Matthew Boesler interviews L. Randall Wray regarding his views of the present commodities bubble:
We’ve discussed this topic before on Benzinga Radio, with respected market analysts like Dan Dicker (again) and Fadel Gheit–financialization of commodities markets. At issue: massive institutional inflows into paper commodities, which end up factoring into prices much more than, say, real supply and demand for the physical assets. The result? A bubble.
That term–bubble–gets thrown around pretty loosely these days, and it’s often a contentious issue, especially in the commodities context. We’ve spoken to several others on Benzinga Radio, including successful investors like Jim Rogers and Marc Faber, who are outspoken advocates of the long commodities trade in the coming years. The question now, with evidence of a coming global slowdown increasingly in focus, is whether commodities will continue to outperform.

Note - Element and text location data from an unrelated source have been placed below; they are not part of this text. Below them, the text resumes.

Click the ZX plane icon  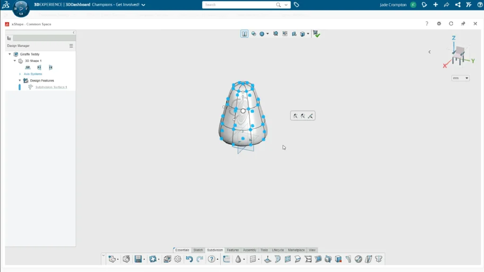(x=51, y=68)
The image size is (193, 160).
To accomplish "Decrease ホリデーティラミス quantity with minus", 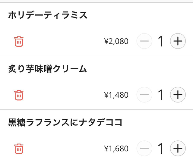I will 144,41.
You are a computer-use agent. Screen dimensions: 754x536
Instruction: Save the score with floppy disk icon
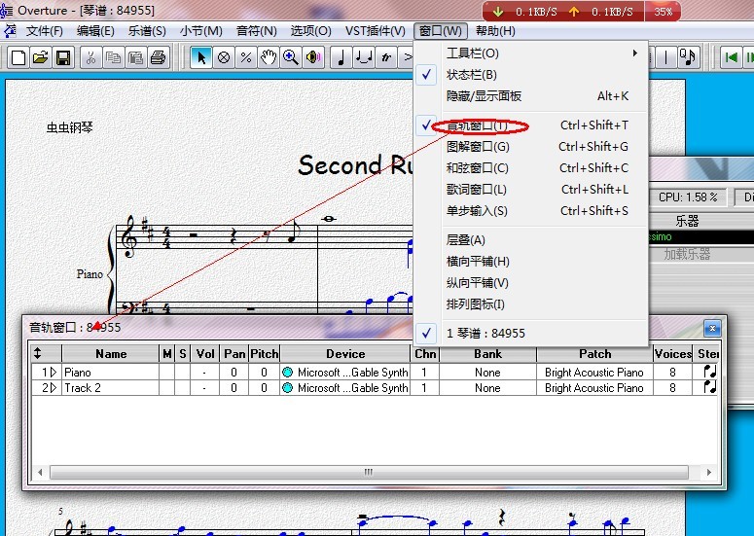pos(62,57)
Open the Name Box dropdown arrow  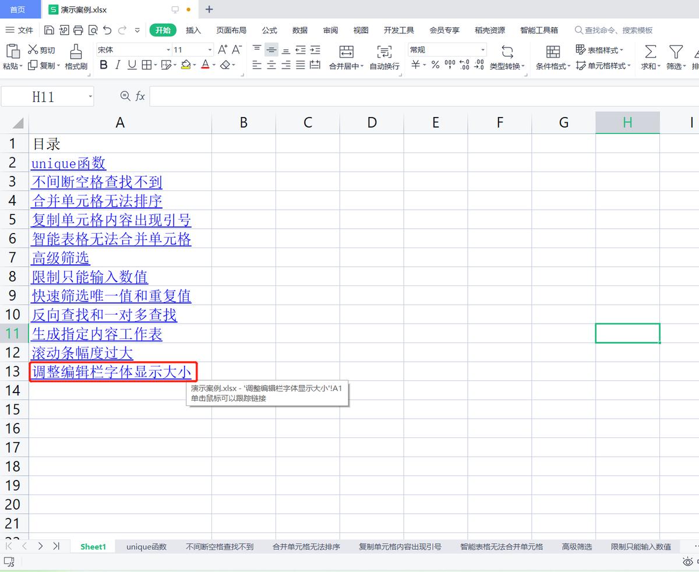pyautogui.click(x=90, y=97)
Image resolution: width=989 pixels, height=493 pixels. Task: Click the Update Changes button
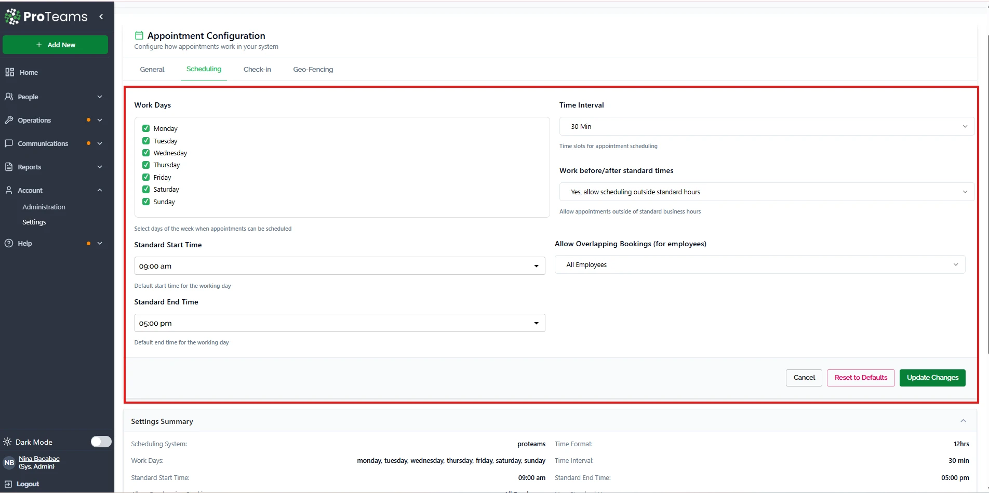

The last few trading sessions, going back a week or so, certainly seem to have raised concerns.
Dr. Randy Wray, a respected economist at the University of Missouri, Kansas City, was commissioned by congressional offices in 2008 to look into the commodities markets as prices marched to record highs during early summer before crashing in July. He spoke with us on Benzinga Radio, raising several interesting points about the evolving dynamics of the commodities markets and the statistical significance of the change in prices we’ve seen over the last several years.